##### Textauszug #####

Libretto und Theaterzettel der Uraufführung geben als Ort und Zeit der Handlung Böhmen kurz nach Beendigung des Dreißigjährigen Krieges an.
1.–5. Szene. Platz vor einer Waldschenke
Bauer Kilian wird von den Landleuten als Schützenkönig beim Sternschießen gefeiert (Viktoria, der Meister soll leben). Gleichzeitig verspotten sie den Jägerburschen Max, sonst der beste Schütze weit und breit, der nun aber seit Wochen nichts mehr getroffen hat.
Max möchte seine Braut Agathe, die Tochter des Erbförsters Kuno, heiraten. Nach altem Brauch muss er dazu morgen vor dem Fürsten und seiner Jagdgesellschaft mit einem Probeschuss seine Treffsicherheit beweisen (Kuno zu Max: „Ich bin Dir wie ein Vater gewogen, doch wenn du morgen beim Probeschuss fehltest, müsst ich dir meine Tochter versagen!“). Kuno erzählt den Landleuten und Jägern die Geschichte vom Probeschuss: Sein Urahn war Leibschütz in einer fürstlichen Jagdgesellschaft, der Hunde einen Hirsch zutrieben, auf dem ein Wilderer angeschmiedet war. So bestrafte man in alten Zeiten die Wilderer. Der Fürst bekam bei seinem Anblick Mitleid und versprach demjenigen, der den Hirsch erlege, ohne den Wilderer zu verletzen, eine Erbförsterei. Der Leibschütz legte an, traf den Hirsch und der Angeschmiedete blieb unverletzt. Böse Zungen behaupteten jedoch, der Leibschütz hätte eine Freikugel geladen. Von sieben Freikugeln würden sechs stets treffen, die siebte aber gehöre „dem Bösen; der kann sie hinführen, wohin’s ihm beliebt.“
Demütigendes Versagen und den Verlust seiner Braut vor Augen, malt sich Max seine Prüfung aus (O, diese Sonne). Nachdem die Landleute zum Tanz in die Waldschenke aufgebrochen sind (Walzer), erinnert er sich verzweifelnd glücklicher Tage (Durch die Wälder, durch die Auen). Kaspar lädt ihn zum Trinken ein (Hier im ird’schen Jammertal). Kaspar ist Kunos erster Jägerbursche. Kaspar hatte früher selbst um Kunos Tochter geworben, bis diese sich für Max entschied (Kaspar zu Max während des Trinkens: Jungfer Agathe soll leben! Die mich um deinetwillen verwarf). Mit der Heirat von Agathe würde Max auch Erbe von Kunos Försterei. Für diese Zurücksetzung hinter den zweiten Jägerburschen sinnt Kaspar auf Rache an allen dreien. Er leiht Max sein Gewehr und drängt ihn, damit auf einen Adler zu schießen, gerade als die Uhr sieben schlägt. Obwohl der Adler weit über der Reichweite des Gewehrs fliegt, trifft Max, worauf Kaspar ihm erklärt, dass er mit einer Freikugel geschossen habe. Es sei seine letzte gewesen, nun müssten neue gegossen werden. Max lässt sich davon überzeugen, dass Freikugeln ihm aus seiner Lage helfen könnten. Er sagt zu, zum Gießen um Mitternacht in die Wolfsschlucht zu kommen und gegen jedermann zu schweigen, um sie beide nicht zu gefährden. Als Kaspar allein ist, prahlt er triumphierend mit seiner List und Rache (Schweig, damit dich niemand warnt!).

##### Extrahierte Datensätze #####

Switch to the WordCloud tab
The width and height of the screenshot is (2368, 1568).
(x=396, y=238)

#####
##### Extrahierte Datensätze #####

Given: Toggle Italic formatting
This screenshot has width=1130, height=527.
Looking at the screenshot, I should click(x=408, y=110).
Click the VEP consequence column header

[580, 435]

#####
##### Extrahierte Datensätze #####

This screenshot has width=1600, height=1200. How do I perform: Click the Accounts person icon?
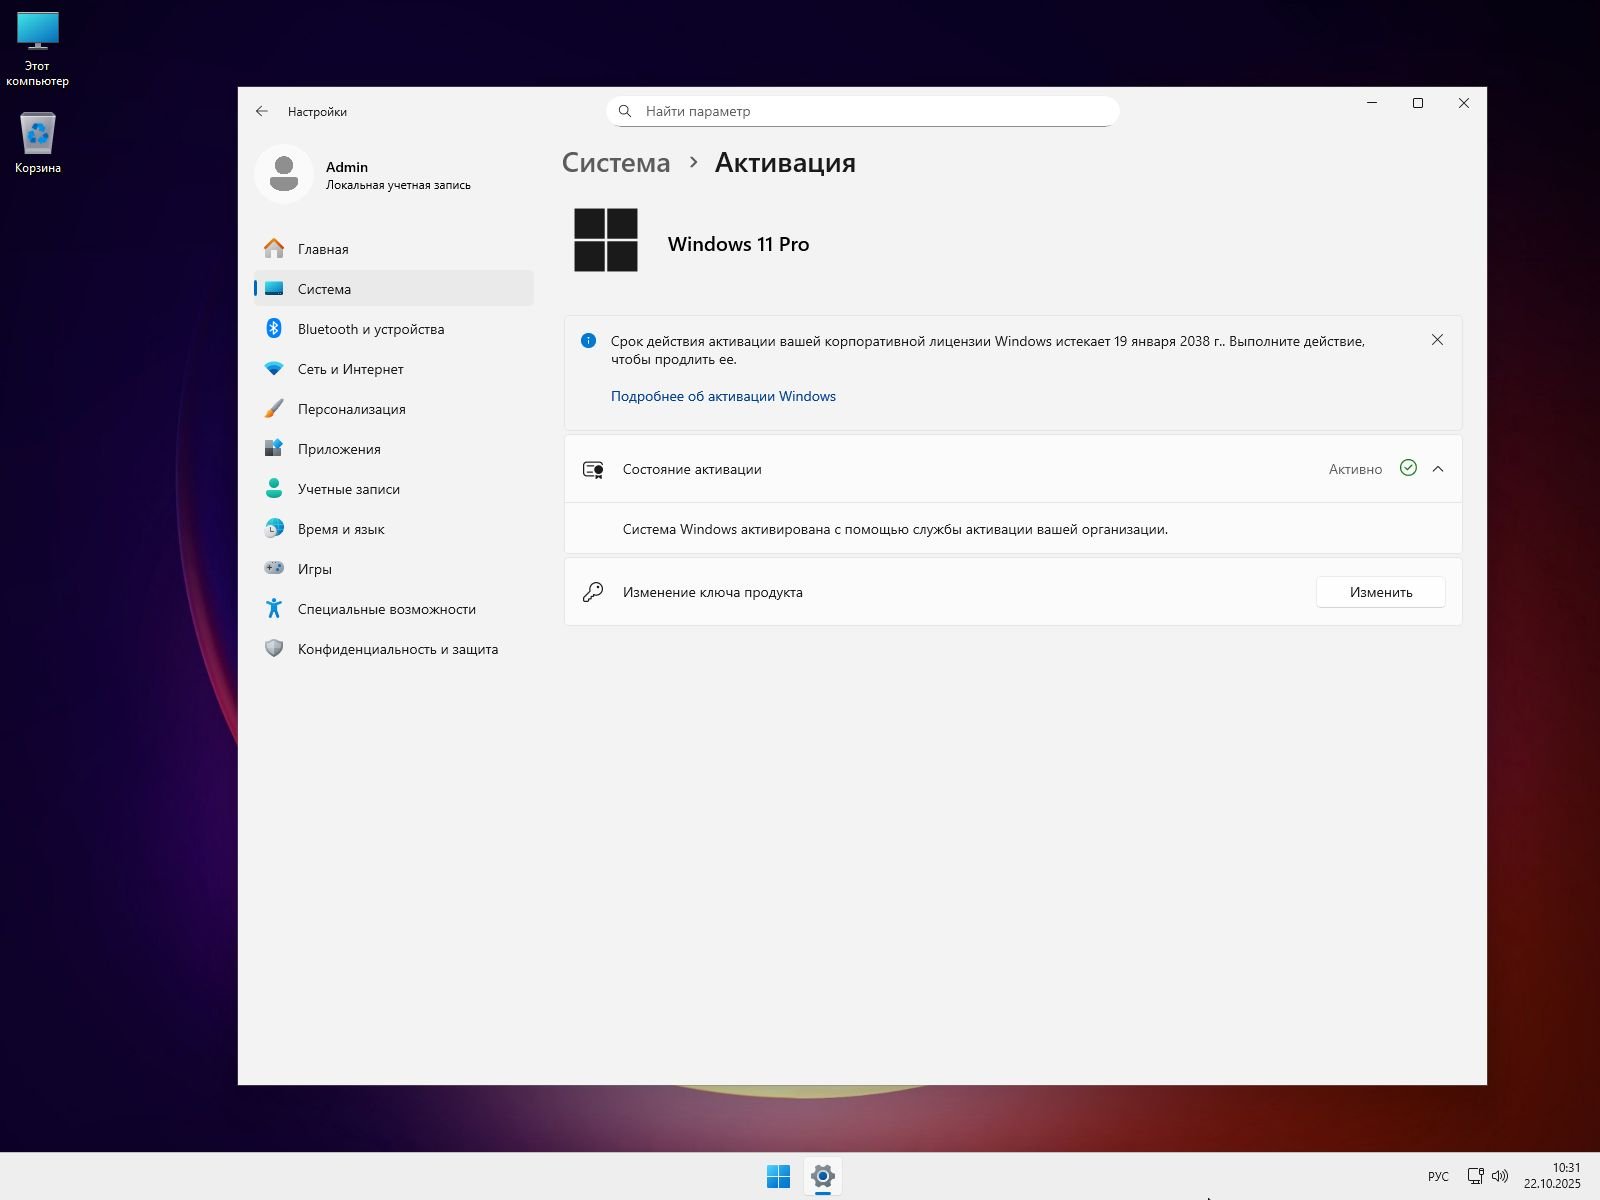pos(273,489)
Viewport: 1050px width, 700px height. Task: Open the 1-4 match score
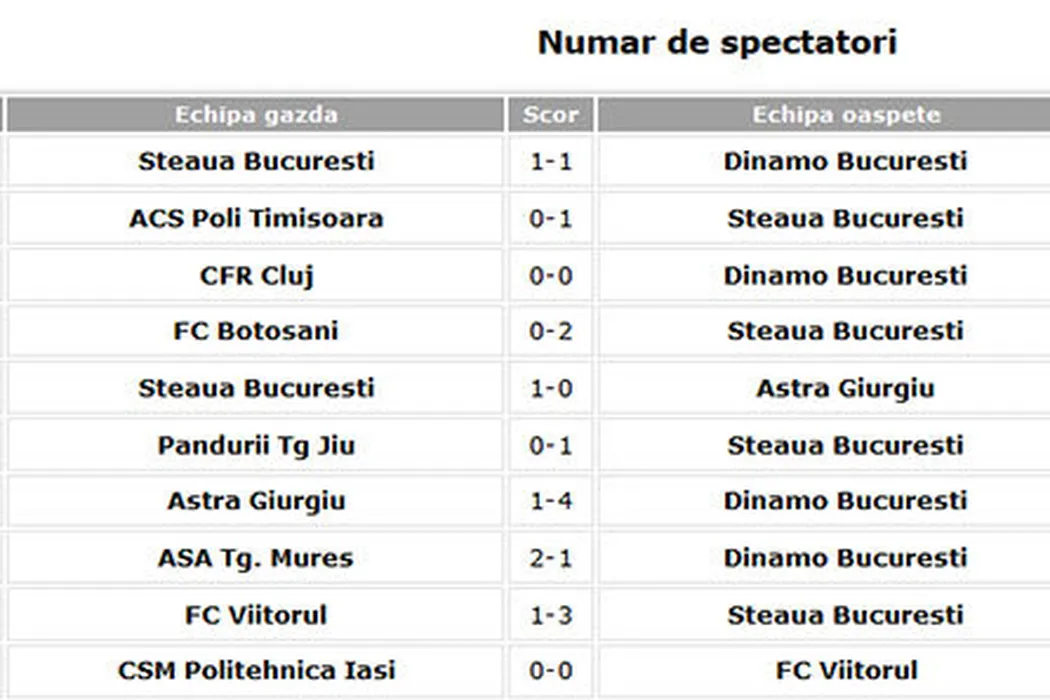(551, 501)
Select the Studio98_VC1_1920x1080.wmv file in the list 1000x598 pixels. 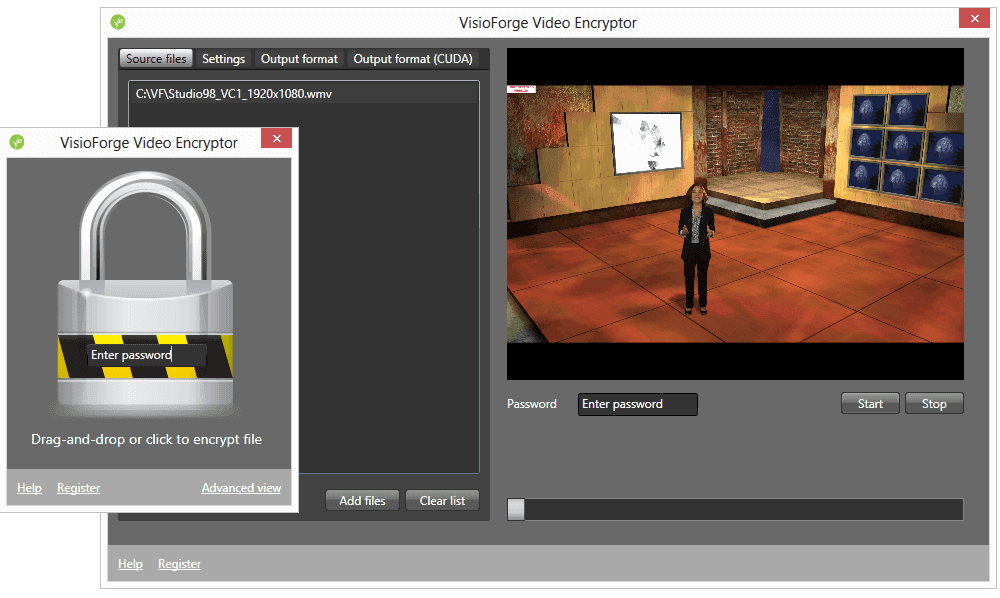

#####

Aufgaben:
#1 Schreibe aus dem Textauszug alles von „Libretto und Theaterzettel“ bis hinunter zu „mehr getroffen hat.“ wortgetreu ab.
#2 Gib aus den Datensätzen alles von der Zeile mit „Switch to the WordCloud tab“ bis einschließlich der Zeile mit „(x=396, y=238)“ unverändert wieder.

Antworten je Aufgabe:
#1
Libretto und Theaterzettel der Uraufführung geben als Ort und Zeit der Handlung Böhmen kurz nach Beendigung des Dreißigjährigen Krieges an.
1.–5. Szene. Platz vor einer Waldschenke
Bauer Kilian wird von den Landleuten als Schützenkönig beim Sternschießen gefeiert (Viktoria, der Meister soll leben). Gleichzeitig verspotten sie den Jägerburschen Max, sonst der beste Schütze weit und breit, der nun aber seit Wochen nichts mehr getroffen hat.

#2
Switch to the WordCloud tab
The width and height of the screenshot is (2368, 1568).
(x=396, y=238)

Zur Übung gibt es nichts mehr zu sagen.